Тринадцатый батальон стал символом стойкости и верности своему долгу. Это был памятник настоящим защитникам. Всегда, зимой, летом, в дождь или зной, здесь лежали живые цветы - знак вечной благодарности вечным героям.

Новая власть не стала переделывать памятник, переименовывать во исполнение программы трансформации культурного наследия. Его просто решили снести. Очень уж большим укором служил он тем прохвостам, кто сейчас бесновался в стране. Нет, конечно, он не пробуждал в них сомнения в верности своих действий или совесть – такая категория им неведома. Просто он высвечивал их ничтожность. И ничего сделать с этим было нельзя.

Власти боялись памятника. Боялись сносить. Боялись не сносить. И позавчера ночью втихаря подогнали бульдозеры, чтобы быстро сровнять его с асфальтом и поставить всех перед свершившимся фактом. Но там ждали люди. И они отбили первый натиск. И теперь терпеливо ожидали продолжения.

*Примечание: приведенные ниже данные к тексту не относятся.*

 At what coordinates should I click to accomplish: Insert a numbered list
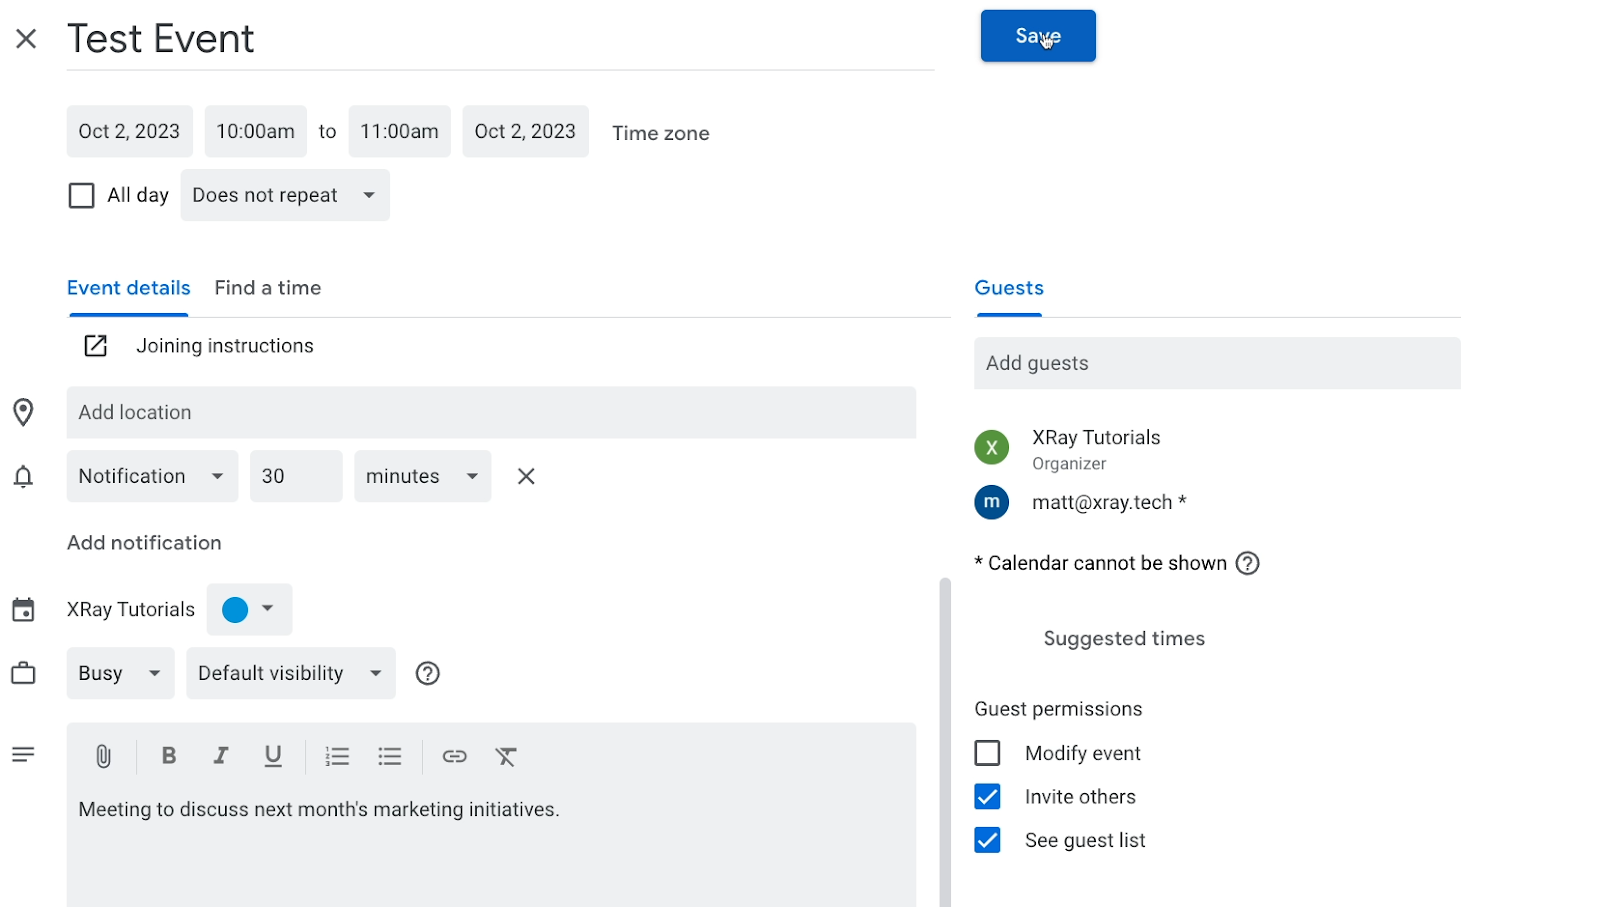(x=337, y=756)
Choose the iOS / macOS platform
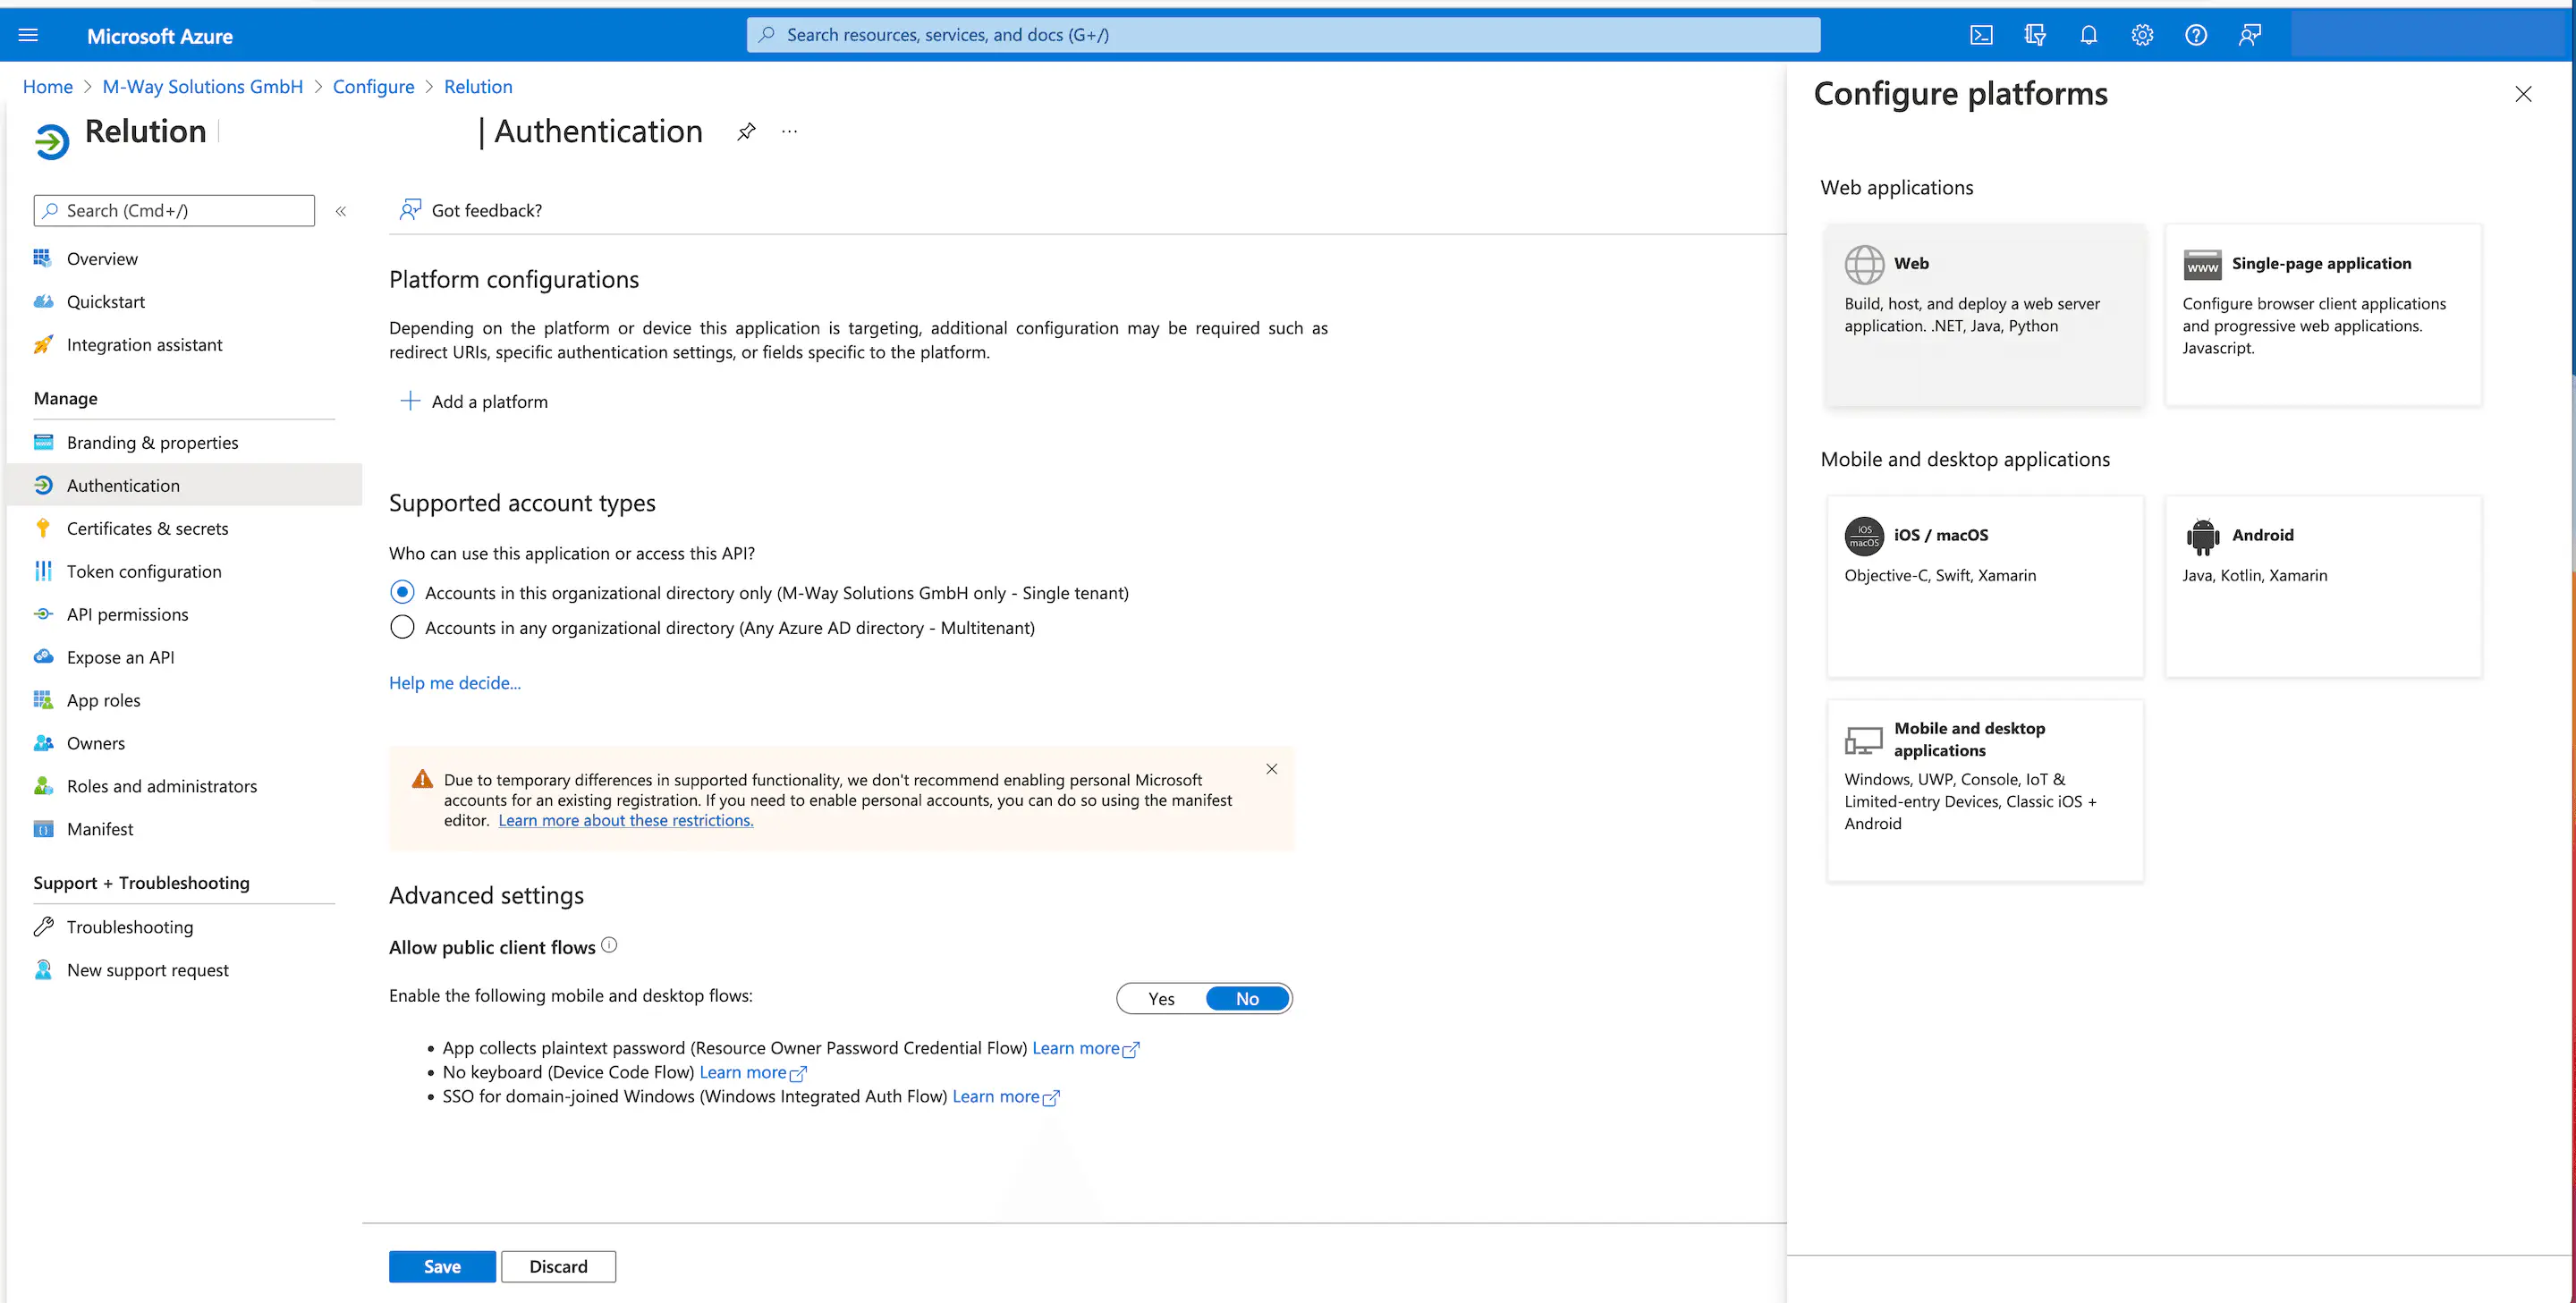This screenshot has height=1303, width=2576. click(x=1984, y=586)
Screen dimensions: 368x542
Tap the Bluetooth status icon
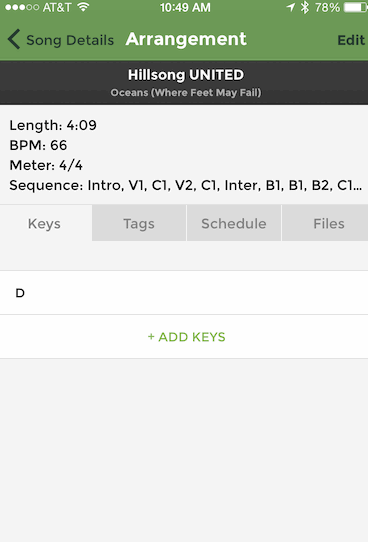[x=304, y=7]
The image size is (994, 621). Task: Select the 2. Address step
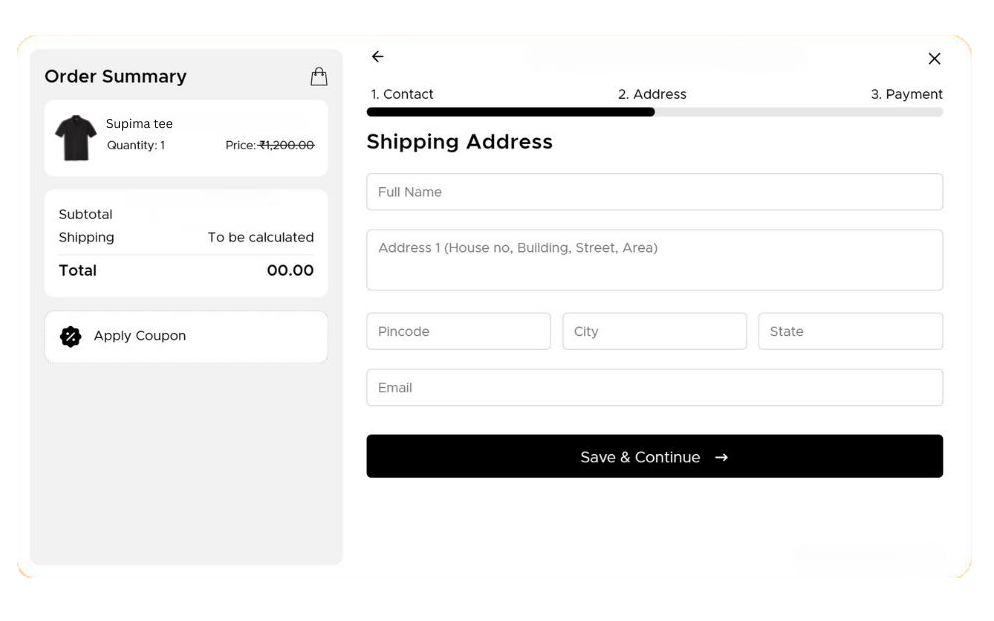pyautogui.click(x=652, y=94)
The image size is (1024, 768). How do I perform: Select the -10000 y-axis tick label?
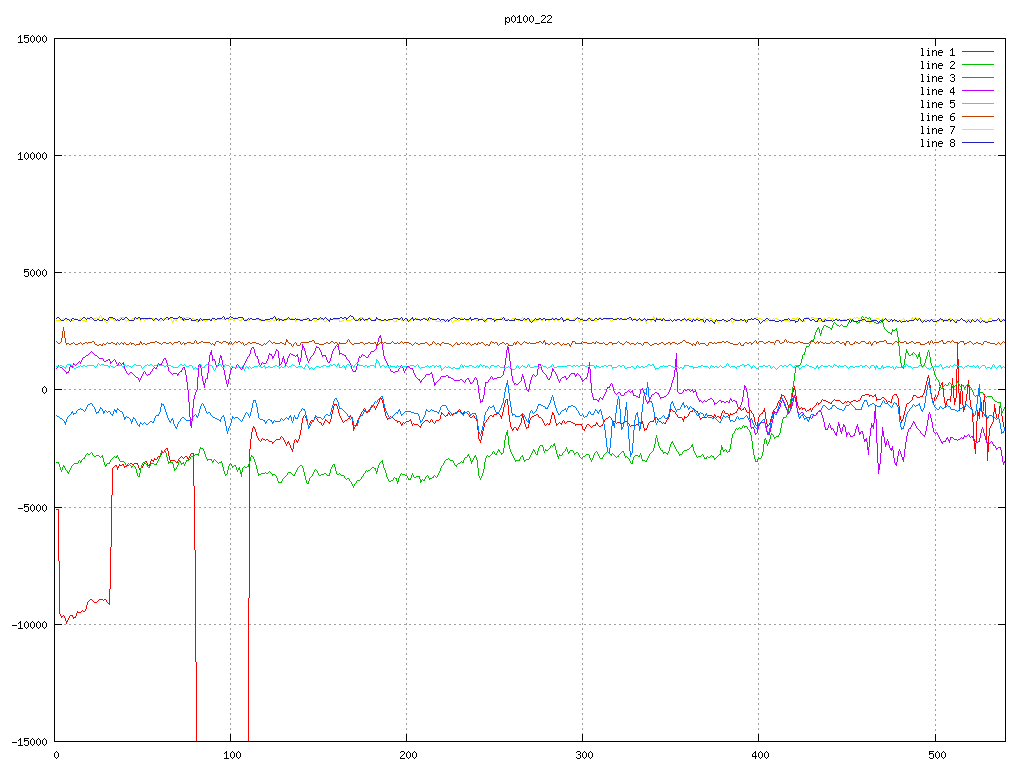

Мы были в самой гуще толпы. Хлюмпель, инструктируя нас, заявил, что только в толпе мы можем достичь уровня информационной насыщенности и серьёзно поднять Рейтинг. Я был с ним в чём-то согласен, однако не ждал от мероприятия никаких чудес. Бывали мы уже на стычках народа и полиции. Всё это известно и видано не раз. Но у профессора было иное мнение.

Кстати сам он куда-то исчез, толкнув нас в этот водоворот. Ничего, найдётся. Он иногда исчезает, но возвращается всегда.

Перед памятником стояла толпа людей. В основном крепкие мужчины, похоже, из рабочих и бывших военных. Пришло немало женщин. Примерно пополам было розовощёких и голубых. Тут не разбирались, кто в каком поколении живёт на Шизаде. Здесь люди просто пришли защищать то, что им дорого. То, чем гордились их отцы и деды, и то, чем гордятся они сами, и чем, как они надеялись, будут гордиться их дети. Все они были полны мрачной решимости.

Поодаль стоял перевёрнутый экскаватор. Трудно представить, как люди смогли голыми руками опрокинуть эту махину, но смогли – факт перед нами.

В отдалении растянулись цепочки полицейских. Нагнали их немало – и подразделения старой полиции, и одетые с иголочки, в ордынской экипировке, с виду совершенно бесполезные свободные полицейские. Поодаль топтались бугаи из добровольческого полка истинных историков. Утром они первыми двинулись на народ. Первыми и огребли, теперь вид имели непрезентабельный и больше вперёд не стремились. Зачем, когда есть полиция?